▸ **SOURCE TEXT**:
*** Block opens ***

With many traditional waste locations nearing capacity, and the country as a whole trying to figure out what to do with all its garbage, Howard wants people to understand that it is not all garbage, and that we are literally throwing away our future by not composting those materials which can be re-used.

Howard's company will be among those exhibiting at the Chicago Green Wedding Alliance "Committed: An Avant-Garde Wedding Event" Sunday, Feb. 26, noon-4 p.m. at the Greenhouse Loft, 2545 W. Diversey. See .

Howard, 52, an Evanston resident who identifies as bisexual, was a business administrator in previous careers, so when she started to think about opening her own composting service, she knew she could use those skills to strengthen the business.

"As my food evolved, I started to teach people a little more about raw vegan food preparation," Howard said. One student collected the food scraps to take to her compost pile, and this inspired Howard to learn more about the other end of the food cycle.

"As a condo dweller, there was not really any space for me to compost. Some people can set up a bin, but I didn't have anywhere to put a bin," she said. For a while, she gave her food scraps to the former student, but by October 2009 she was inspired to create a service for other people who would compost, if it was accessible.

She researched the idea with friends, and Howard eventually modeled her company after The Earthgirl from Vermont, . Then she researched where in the Chicago area she could take the composting she would pick up from clients.

In April 2010 she met Ken Dunn, who became her mentor. He runs the Resource Center,, a 35-year-old non-profit environmental education organization.

*** Block closes ***

▸ **YOUR TASKS**:
1. Copy the composting article word for word, starting at "With many traditional" and ending at "strengthen the business.".
2. In the composting article, who became Howard's mentor in April 2010?
3. Write the next part of the composting article, picking up after its last sentence.
You won't need the lines that come after this article.

▸ **DATA RECORDS**:
*** Block opens ***

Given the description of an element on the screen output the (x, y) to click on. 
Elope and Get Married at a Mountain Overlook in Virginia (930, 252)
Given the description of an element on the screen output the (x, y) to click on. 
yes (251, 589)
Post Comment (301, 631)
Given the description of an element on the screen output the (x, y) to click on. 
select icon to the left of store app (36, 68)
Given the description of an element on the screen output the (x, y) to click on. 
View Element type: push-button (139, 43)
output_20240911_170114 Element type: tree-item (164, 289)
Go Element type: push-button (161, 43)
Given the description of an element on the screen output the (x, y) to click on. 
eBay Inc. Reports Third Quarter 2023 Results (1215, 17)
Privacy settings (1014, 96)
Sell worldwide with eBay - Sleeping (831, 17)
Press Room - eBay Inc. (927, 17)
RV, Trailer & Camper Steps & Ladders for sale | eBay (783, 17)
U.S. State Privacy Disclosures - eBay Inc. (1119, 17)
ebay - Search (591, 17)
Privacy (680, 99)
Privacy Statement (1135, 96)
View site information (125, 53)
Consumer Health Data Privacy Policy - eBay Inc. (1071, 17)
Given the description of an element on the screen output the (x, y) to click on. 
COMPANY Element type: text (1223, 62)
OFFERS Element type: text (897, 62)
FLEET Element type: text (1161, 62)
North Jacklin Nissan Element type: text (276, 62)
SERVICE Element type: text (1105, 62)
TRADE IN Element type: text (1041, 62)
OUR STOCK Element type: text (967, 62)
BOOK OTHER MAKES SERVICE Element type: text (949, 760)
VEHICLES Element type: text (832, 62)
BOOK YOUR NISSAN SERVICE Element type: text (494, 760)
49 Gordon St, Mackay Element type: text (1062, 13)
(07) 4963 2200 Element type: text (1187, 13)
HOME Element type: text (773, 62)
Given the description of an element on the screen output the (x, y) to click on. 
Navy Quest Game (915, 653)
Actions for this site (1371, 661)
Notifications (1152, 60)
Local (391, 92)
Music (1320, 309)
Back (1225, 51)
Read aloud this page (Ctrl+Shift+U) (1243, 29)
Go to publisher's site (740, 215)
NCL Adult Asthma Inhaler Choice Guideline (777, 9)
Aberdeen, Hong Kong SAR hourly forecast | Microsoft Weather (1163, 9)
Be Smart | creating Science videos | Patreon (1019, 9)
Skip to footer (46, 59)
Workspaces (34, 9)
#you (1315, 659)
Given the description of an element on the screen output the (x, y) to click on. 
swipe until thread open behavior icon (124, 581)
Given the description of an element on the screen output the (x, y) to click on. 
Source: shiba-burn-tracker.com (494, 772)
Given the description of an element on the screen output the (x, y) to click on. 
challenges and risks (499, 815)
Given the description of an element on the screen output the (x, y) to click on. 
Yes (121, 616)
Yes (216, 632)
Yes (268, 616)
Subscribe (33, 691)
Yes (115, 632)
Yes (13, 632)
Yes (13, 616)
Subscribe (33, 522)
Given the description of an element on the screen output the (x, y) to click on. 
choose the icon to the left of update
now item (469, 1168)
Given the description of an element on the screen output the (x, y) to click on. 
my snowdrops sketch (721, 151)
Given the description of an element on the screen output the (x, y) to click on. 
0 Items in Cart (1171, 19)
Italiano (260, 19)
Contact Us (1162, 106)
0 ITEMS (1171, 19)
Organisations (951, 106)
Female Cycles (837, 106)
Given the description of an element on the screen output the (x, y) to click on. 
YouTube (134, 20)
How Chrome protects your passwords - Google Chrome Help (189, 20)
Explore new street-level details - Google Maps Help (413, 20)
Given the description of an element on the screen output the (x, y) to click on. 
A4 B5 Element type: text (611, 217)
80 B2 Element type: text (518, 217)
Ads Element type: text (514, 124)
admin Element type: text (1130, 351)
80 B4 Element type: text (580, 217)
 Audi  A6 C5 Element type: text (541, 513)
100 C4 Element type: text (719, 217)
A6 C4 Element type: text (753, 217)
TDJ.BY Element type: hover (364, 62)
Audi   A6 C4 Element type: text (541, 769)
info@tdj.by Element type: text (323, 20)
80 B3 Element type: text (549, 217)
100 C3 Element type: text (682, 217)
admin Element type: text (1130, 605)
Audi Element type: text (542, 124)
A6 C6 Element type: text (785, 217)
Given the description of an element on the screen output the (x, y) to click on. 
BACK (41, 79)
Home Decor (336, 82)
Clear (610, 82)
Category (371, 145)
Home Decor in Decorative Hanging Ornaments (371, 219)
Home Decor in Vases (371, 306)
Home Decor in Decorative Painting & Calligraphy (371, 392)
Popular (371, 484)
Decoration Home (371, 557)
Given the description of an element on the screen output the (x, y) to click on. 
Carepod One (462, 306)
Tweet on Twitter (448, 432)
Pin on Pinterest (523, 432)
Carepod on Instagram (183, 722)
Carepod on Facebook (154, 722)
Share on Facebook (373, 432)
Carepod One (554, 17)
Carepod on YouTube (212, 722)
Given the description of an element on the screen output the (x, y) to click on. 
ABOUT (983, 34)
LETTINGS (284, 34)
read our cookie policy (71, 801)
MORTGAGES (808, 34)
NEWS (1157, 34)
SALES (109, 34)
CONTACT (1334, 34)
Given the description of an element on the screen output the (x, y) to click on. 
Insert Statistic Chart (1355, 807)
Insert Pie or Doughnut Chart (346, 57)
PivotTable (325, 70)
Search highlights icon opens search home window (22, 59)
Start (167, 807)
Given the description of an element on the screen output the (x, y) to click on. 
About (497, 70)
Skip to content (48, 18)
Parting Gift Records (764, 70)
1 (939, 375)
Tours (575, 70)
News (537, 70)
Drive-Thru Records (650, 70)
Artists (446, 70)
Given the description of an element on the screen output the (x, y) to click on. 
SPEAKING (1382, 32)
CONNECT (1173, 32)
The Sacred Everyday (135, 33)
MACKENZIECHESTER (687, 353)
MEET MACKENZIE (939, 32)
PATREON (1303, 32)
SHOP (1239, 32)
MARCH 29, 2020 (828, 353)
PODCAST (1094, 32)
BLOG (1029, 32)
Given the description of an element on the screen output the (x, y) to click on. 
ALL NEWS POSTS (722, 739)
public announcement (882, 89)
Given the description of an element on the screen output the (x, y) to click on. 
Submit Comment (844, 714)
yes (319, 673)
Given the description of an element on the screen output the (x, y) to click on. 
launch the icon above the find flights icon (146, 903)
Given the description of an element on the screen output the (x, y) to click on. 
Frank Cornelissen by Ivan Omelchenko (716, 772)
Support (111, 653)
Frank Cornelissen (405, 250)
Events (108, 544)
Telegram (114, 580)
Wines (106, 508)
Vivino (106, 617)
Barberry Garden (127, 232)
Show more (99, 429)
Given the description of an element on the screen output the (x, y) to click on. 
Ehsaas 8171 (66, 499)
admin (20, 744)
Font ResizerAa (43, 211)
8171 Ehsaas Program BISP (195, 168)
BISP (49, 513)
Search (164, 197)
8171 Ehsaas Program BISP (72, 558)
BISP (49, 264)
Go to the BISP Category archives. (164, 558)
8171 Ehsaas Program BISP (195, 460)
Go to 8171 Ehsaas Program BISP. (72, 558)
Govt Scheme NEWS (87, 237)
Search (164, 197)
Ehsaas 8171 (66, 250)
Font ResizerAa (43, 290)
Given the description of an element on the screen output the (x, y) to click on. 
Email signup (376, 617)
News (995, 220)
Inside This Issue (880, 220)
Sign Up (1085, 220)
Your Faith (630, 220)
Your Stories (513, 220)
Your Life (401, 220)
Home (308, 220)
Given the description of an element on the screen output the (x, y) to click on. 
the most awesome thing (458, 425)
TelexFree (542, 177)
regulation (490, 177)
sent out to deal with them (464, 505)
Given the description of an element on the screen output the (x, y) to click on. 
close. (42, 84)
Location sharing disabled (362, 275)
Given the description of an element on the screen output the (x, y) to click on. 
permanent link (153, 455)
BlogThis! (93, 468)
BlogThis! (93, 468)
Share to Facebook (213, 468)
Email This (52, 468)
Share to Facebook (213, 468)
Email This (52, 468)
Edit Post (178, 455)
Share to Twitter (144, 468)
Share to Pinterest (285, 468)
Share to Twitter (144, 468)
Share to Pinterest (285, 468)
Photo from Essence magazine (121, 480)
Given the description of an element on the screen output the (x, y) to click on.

*** Block closes ***

▸ **RESPONSES FOR EACH TASK**:
1.
With many traditional waste locations nearing capacity, and the country as a whole trying to figure out what to do with all its garbage, Howard wants people to understand that it is not all garbage, and that we are literally throwing away our future by not composting those materials which can be re-used.

Howard's company will be among those exhibiting at the Chicago Green Wedding Alliance "Committed: An Avant-Garde Wedding Event" Sunday, Feb. 26, noon-4 p.m. at the Greenhouse Loft, 2545 W. Diversey. See .

Howard, 52, an Evanston resident who identifies as bisexual, was a business administrator in previous careers, so when she started to think about opening her own composting service, she knew she could use those skills to strengthen the business.

2. Ken Dunn

3.
Dunn helped Howard "close the loop" on the composting process, introducing her to Land and Lakes,, the company that she now uses to compost all of her clients scraps.

"I feel the whole concept has been a real gift—and it was interesting timing as far as what Illinois was doing," Howard said. "The waste hauler industry had gotten food scraps classified as toxic waste. They did it so nobody else could take garbage. So, until January 2010 when Illinois SB 99 passed, it was illegal for residents and restaurants to separate food scraps. So now it is legal."

Senate Bill 99, proposed by state Sen. Heather Steans, simplified the permitting process for food waste composting. Previously, food waste composting facilities in Illinois "were regulated like solid waste facilities, which means they [ were ] almost as expensive and complicated to permit as landfills," according to BioCycle magazine.

Howard said the law was successful in part because municipalities are running out of landfill space.

"It's really important to have the nutrients from the food scraps go back into our soil for lawns and gardens," Howard said. "It's really bad to have the food scraps in landfill—they need an environment to break down naturally. If they are in a landfill, and all of them are just packed in, then the scraps do not have the air and water and turning, natural turning, to have them decompose naturally, so that's why it creates methane.

"There are some healthy ways to speed up the process of composting food scraps with bio digesters, but they also create methane—but then it can be captured and used for good like for heating or running equipment. Methane has good uses if is captured.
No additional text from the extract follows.